I also documented every bit of care that I provided to the patient from the diaper changes all the way done to the how I put the pillows on the patient. I walked into the room at one point about 15 to 30 minutes after I had walked into the room earlier, I noted that the pillows that I had placed under the pt back, between the knees and under the heels were piled neatly on the garbage pail. I know I didn't and the tech didn't move them which just leaves one person.

I just documented it. Then the daughter has the gall to accuse me of not turning the patient every two hours. Interestingly enough, the daughter was there the entire time, saw me several times go in and turn the patient. And then becomes obsessed with saying that I did not provide any care for the patient.

The daughter was abusive towards me and my tech. And harrassed me. I just documented every bit of it. From 9 am till 1855. It took me two hours to document that one patient. Insane.

The amazing thing, not once did I get angry.
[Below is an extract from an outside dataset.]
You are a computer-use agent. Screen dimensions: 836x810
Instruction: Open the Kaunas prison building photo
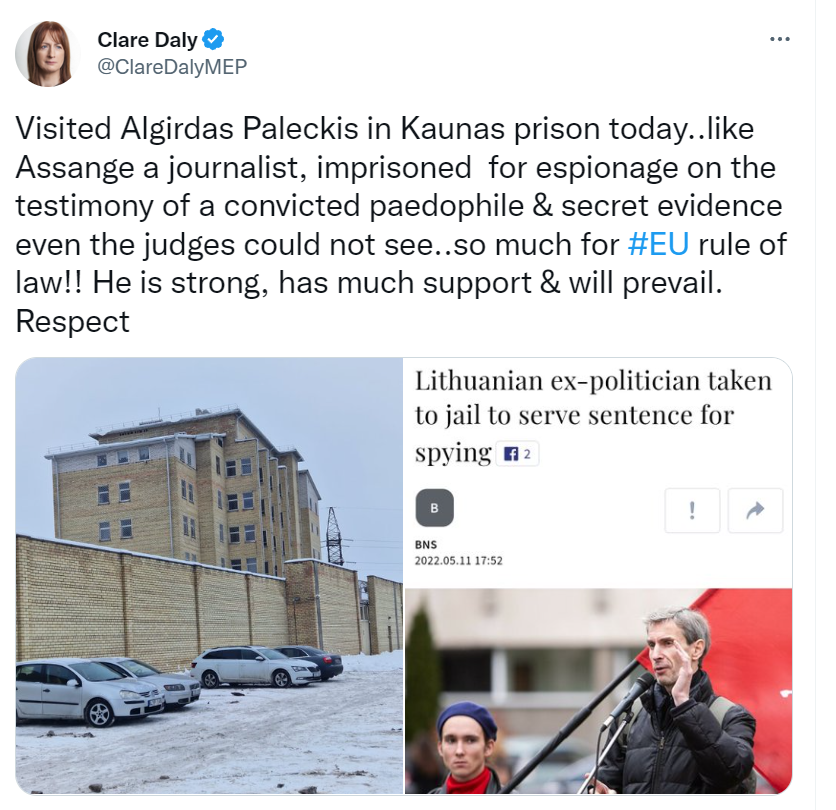(209, 576)
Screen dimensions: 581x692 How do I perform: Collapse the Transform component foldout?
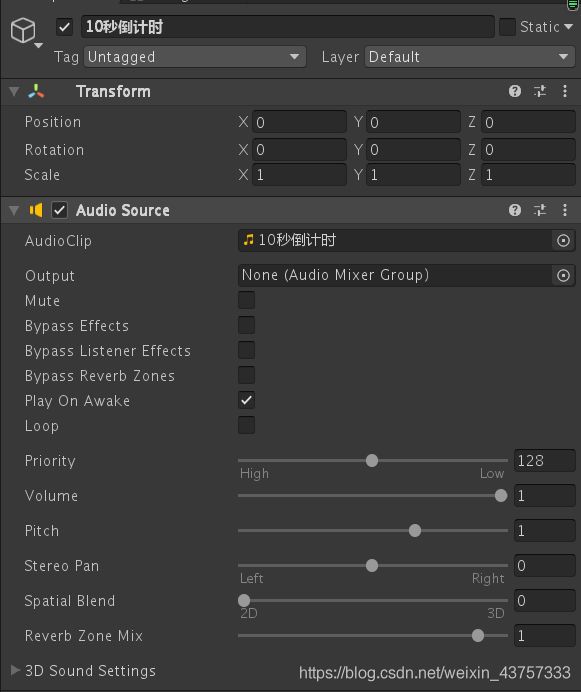coord(14,91)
Not once did I talk back to the daughter. Not once did I raise my voice. I just kept the smile on my face and reminded myself that I love my job and that I am not going to let onc nut case change that for me. And that I was going to have a field day documenting all of this.

I got commended from the Nursing AD on my professionalism today, and she told me that this was pretty much the same old from this person and that tomorrow, risk management is going to be taking a look at this person and also getting SW involved as well as a judge to remove the bi-proxy and transfer the care of this person to the state.

I love my job. And I did not once allow this person to get to me. Yes she gave me heartburn. (Took mylanta, god that is the worst tasting stuff.) and took everything that she said with a grain of salt. Because, there is so much documentation from patients that states completely the opposite of what this patient said.

Now I am going to go to sleep and enjoy the next 3 days off that I have.

Adam, RN

Adam, do we work in the same hospital?!

I had a pt last week whose family members "live" at the bedside. They're neurotic, OCD and impossible to deal with. I think at one point, after a week at the bedside, one of the MDs forced one to go home to shower. These family members dictate to the NAs, RNs and MDs how to care for their vented pt. I got patient rep and nurse manager involved b/c family will criticize every step and tell how you how and what to do, all the time refusing to leave the room, even under md orders.

That day I charted more than i've charted in a week! As per my fellow co-workers, as much as I could I quoted the family word for word. If only they knew how every sound out of their mouth is documented...

Yah, thats nursing for you!

WOW- I want you on my team!

No kidding, great job. I've had family members like that as well, and it's hard to keep your cool. Sounds like you did an excellent job.